There are so many X-Men out there! You can’t walk round your private island paradise anymore without bumping into twenty mutants. But that raises a question which Shelfdust are going to try and answer! Who is the Best Mutant? We’ll be inviting some of the best writers in comics to argue their case!
By Samantha Puc
CW: The following article contains discussion of fatphobia, forced weight loss, and suicide.
The semi-infamous mutant villain Blob, aka Fred Dukes, was created by Stan Lee and Jack Kirby and first appeared in The X-Men #3 (1964). He’s a freak show attraction in a traveling circus whose body size makes him immovable, in addition to giving him super strength and making him resistant to physical harm. These powers make him more than human, although he doesn’t realize it because he is so regularly belittled for being fat.
Professor Xavier tells Fred he’s actually a mutant, and attempts to incorporate him into the X-Men by bringing him back to the mansion. However, it’s immediately obvious that he won’t fit with the rest of the team. Blob may be a mutant, but he’s also fat, and he’s seemingly been fat his whole life. In response to people gawking at his body in the circus and, ostensibly, gawking at his body wherever and whenever he moves through the world, Fred Dukes has developed an attitude that pushes people away and keeps him safe from their judgment. Blob stands out, whereas the other X-Men are of “acceptable” sizes and mostly conform to western beauty standards. Beast is perhaps the exception, but even his appearance is more acceptable than Blob’s, a super-fat or infini-fat person (depending on how he’s illustrated).
The other X-Men claim to dislike Fred because he has an attitude, and they bully him. He never gets the chance to change his attitude or try to be good, because the original X-Men see him, judge him, and then refuse to acknowledge that maybe he acts the way he does because he’s literally been put on display for simply having a body that’s different from theirs. In response, Fred returns to the circus, gathers up the other performers, and takes them to attack the Xavier School for Gifted Youngsters. Later, he joins the Brotherhood of Evil Mutants (and even takes it over at one point).
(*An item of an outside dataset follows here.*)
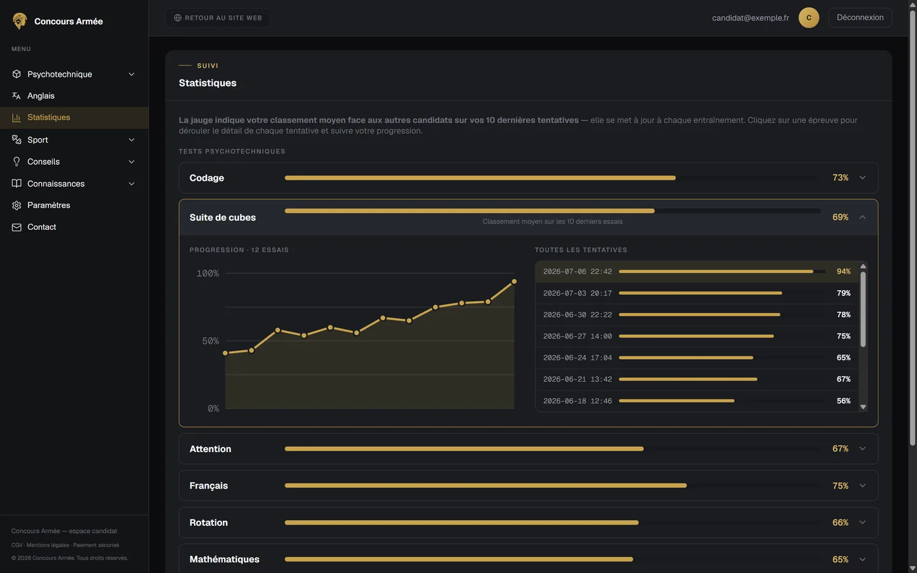Click the Paramètres gear icon
Screen dimensions: 917x573
pos(17,205)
In almost any version of canon, Fred is bullied for his size, which makes him act out — but the characters also assume he’ll act out because of his size, creating an endless loop wherein he really has no opportunity to Not Be Evil, simply because he’s fat. For example, in the animated series X-Men: Evolution, he has a crush on Jean Grey, but he’s repeatedly spurned and behaves in monstrous ways because of it. The lesson here is twofold: 1) Fat people don’t deserve love, especially from non-fat people, because 2) They are always and inherently bad, no matter what first impressions they may paint. These beliefs are perpetuated ad nauseum both in fiction and in the real world, particularly through moral panics like “the obesity crisis.” Intentional or not, characters like Fred Dukes further unconscious bias in readers and viewers, which is why redeeming his image is such a gargantuan task.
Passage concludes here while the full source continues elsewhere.